◆ **Provided data**:
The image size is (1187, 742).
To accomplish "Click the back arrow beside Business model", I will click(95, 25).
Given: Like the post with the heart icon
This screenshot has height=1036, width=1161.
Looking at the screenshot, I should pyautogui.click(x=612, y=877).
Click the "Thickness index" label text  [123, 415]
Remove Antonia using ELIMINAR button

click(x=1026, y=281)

--

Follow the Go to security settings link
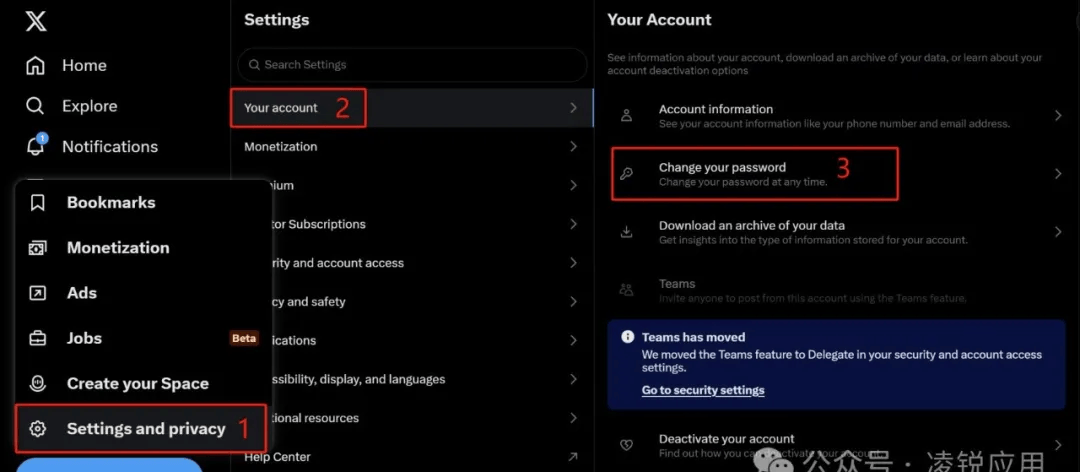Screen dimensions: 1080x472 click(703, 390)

◆ **Task instructions**: Begin at the line above that has "The image size is (1187, 742)." and stop after the line that has "Given: Like the post with the heart icon", copying each line exactly and adding nothing else.

◆ **Exercise response**:
The image size is (1187, 742).
To accomplish "Click the back arrow beside Business model", I will click(95, 25).
Given: Like the post with the heart icon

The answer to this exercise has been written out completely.